Peptidyl-prolyl cis-trans isomerase-like 1 · UniProt Q9Y3C6

Length
166 aa
Mass
18.2 kDa
Annotated
2026-04-28
24 papers in source corpus 11 papers cited in narrative 11 extracted findings

Mechanistic narrative

Synthesis pass · prose summary of the discoveries below

PPIL1 is a spliceosomal cyclophilin-family peptidyl-prolyl cis/trans isomerase that supports pre-mRNA splicing fidelity, particularly of short, GC-rich introns, through a structural rather than enzymatic role within the activated spliceosome. It is recruited to the spliceosome via a direct, cyclosporin A-independent interaction between a site distinct from its PPIase active site and the intrinsically disordered N-terminal region (residues 59–79) of SKIP/SNW1, while its catalytic face engages PRP17 in an isomerase–substrate complex whose prolyl isomerase activity is dispensable for splicing function (PMID:16595688, PMID:20007319, PMID:33220177). Biallelic loss-of-function mutations in PPIL1 cause pontocerebellar hypoplasia with microcephaly through neuron-specific apoptosis in humans and mice (PMID:33220177). Beyond splicing, PPIL1 participates in C3b-mediated NLRP3 inflammasome activation via residues E156 and D111 (PMID:36476873), modulates EWS low-complexity domain phase separation through PPIase active-site contacts with PxxP motifs (PMID:40668764), and promotes Wnt/β-catenin signaling through transcriptional upregulation of DAAM2 in hepatocellular carcinoma (PMID:40883023).

Mechanistic history

Synthesis pass · year-by-year structured walk · 7 steps
  1. 1996 Medium

    Identification of PPIL1 as a novel cyclophilin-family member established that a short (166 aa) PPIase-related protein exists in the human genome at 2p23, opening questions about its specific substrates and cellular role.
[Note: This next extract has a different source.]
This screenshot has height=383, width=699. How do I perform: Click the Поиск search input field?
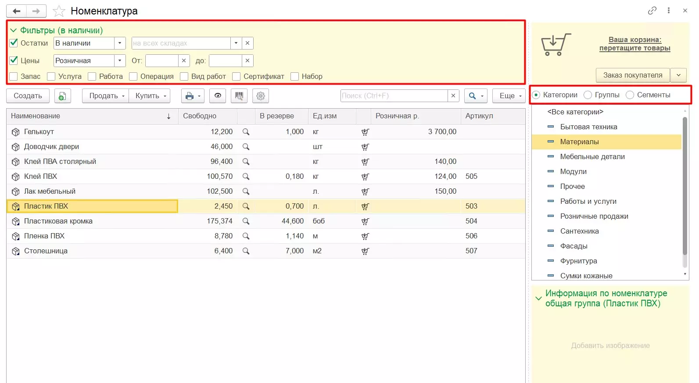click(x=394, y=96)
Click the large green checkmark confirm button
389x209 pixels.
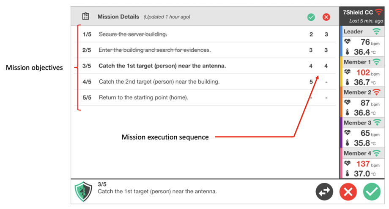[x=372, y=192]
    Evidence cDNA cloning, Northern blot, and FISH mapping of hCyPX

    PMID:8978786

    Open questions at the time
    • No enzymatic activity demonstrated
    • No interacting partners or cellular function identified
  2. 2001 Medium

    Discovery that PPIL1 orthologs bind the SNW/SKIP coregulator in a cyclosporin A-independent manner while retaining CsA-sensitive PPIase activity revealed a bipartite functionality—enzyme activity and a distinct protein-recruitment interface—and placed PPIL1 in the spliceosomal/transcriptional regulatory axis.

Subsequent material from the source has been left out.